Showing posts with label Television. Show all posts
Showing posts with label Television. Show all posts

08/06/2007

Joost gets new CEO and eyes SetTop future

After gaining 45 million in funding from a bunch of companies Joost has hired a big name hardware industry hot shot to pave a gold brick road for the future of IPTV.

The Joost blog announced earlier this week that they had signed a new CEO: Mike Volpi has been appointed chief executive officer. Volpi succeeds the company's founding CEO, Fredrik de Wahl, who remains at Joost as chief strategy officer.

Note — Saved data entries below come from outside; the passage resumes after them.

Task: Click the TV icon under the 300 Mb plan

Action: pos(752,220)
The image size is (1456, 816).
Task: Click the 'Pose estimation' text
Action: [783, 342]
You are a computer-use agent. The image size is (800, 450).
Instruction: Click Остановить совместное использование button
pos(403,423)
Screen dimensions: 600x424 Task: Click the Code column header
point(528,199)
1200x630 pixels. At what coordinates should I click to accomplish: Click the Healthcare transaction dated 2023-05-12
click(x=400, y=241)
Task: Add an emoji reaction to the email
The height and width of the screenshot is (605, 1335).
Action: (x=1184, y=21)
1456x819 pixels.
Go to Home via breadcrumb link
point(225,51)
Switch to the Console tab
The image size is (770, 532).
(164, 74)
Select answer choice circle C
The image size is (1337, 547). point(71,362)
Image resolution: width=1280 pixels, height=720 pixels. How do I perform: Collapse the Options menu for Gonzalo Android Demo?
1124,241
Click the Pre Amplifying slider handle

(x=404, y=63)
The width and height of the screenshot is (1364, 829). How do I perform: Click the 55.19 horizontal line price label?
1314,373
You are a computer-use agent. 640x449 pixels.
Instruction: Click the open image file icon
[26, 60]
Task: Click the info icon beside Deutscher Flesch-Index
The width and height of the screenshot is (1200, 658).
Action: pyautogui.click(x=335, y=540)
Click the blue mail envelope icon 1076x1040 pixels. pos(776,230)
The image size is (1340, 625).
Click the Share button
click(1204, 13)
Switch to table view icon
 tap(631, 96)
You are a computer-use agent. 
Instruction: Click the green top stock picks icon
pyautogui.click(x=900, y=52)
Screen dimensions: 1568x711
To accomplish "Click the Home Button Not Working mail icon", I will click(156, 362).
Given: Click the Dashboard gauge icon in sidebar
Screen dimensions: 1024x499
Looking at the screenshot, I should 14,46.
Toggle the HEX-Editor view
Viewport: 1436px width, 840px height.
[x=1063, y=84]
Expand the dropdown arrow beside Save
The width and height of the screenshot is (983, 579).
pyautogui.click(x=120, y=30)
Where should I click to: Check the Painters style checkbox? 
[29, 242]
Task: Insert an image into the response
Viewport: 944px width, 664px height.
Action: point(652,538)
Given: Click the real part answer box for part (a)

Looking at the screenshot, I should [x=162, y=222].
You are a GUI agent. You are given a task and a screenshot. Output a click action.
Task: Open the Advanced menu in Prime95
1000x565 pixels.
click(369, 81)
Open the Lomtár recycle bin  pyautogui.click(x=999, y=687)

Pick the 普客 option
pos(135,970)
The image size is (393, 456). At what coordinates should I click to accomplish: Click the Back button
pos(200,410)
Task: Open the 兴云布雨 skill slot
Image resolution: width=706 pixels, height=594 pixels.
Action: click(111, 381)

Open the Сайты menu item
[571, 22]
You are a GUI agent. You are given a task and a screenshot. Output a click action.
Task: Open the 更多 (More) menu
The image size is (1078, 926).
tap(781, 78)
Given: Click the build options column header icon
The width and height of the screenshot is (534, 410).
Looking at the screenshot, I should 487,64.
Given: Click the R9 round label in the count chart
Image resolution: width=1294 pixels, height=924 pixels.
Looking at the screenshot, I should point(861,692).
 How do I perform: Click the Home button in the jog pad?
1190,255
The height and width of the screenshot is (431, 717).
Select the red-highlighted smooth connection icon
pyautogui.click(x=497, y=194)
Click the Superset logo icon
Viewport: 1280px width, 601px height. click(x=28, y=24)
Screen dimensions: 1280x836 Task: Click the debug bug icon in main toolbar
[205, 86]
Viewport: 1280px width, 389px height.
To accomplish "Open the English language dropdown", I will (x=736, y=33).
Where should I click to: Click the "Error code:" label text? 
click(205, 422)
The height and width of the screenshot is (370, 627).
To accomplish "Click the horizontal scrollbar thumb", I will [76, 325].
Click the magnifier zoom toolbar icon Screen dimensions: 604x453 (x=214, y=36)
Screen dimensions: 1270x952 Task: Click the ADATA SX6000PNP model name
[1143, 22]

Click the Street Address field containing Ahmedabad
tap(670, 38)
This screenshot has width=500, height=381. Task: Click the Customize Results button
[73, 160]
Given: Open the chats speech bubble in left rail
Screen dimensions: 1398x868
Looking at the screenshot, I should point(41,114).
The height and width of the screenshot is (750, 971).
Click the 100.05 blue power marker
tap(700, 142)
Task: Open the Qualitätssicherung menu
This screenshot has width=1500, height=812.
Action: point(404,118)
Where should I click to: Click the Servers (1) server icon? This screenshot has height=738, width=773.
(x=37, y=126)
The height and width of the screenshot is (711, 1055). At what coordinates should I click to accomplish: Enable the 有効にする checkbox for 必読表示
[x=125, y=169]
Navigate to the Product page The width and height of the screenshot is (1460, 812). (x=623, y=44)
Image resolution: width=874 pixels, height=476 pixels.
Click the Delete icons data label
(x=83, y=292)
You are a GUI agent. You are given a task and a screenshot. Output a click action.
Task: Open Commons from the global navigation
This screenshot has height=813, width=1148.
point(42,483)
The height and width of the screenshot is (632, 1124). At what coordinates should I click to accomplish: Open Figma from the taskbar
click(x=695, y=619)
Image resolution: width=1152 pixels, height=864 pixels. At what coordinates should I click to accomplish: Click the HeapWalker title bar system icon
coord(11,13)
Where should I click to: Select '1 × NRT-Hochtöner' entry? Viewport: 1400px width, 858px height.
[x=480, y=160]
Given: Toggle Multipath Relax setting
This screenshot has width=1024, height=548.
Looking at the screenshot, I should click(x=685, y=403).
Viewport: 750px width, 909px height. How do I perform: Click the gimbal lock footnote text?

"Volpi joins Joost from Cisco Systems, Inc., where he spent 13 years in a variety of strategic management roles. Most recently, he managed a US$11 billion business as senior vice president and general manager for Cisco's Routing and Service Provider Technology Group, which included Scientific Atlanta."

At first thought I was curious how a hardware guy would be a good fit for a web based new media start-up. Is it possible Joost is trying to build a strategic alliance with the hardware guys to ensure their technology is supported at the lowest possible level? We all know they've had some technical hicups that left them red in the face (bandwidth, server issues etc.). Is building these strategic partnerships an upmost necessity for Joost's success? Volpi is certainly connected in the industry selling Cisco switches to the big media giants like Comcast and Time Warner and people often say it is not about what you know, but who you know!

In his first interview at Joost Volpi stated to a New York Times reporter that:


"Joost is a piece of software and it can reside on a variety of platforms,”
he said. “It could be on a television set-top box. Or potentially it could be
imbedded in a TV set with an Ethernet connection, or on a mobile phone, or in
some alternative device that might come out in the future. The flexibility is
really high.”

It wouldn't be the first time I've suggested that IPTV will take over the traditional television market. It's just hard to predict when that would be. Apple is there with their AppleTV SetTop box (which I hate) many other companies are either already in the market (HP/Microsoft) or looking to enter (Joost).

It only makes sense to eliminate the PC from the Television delivery channel. I've blogged about this too many times to count so I won't do it again.

Can't wait for the Joost SetTop!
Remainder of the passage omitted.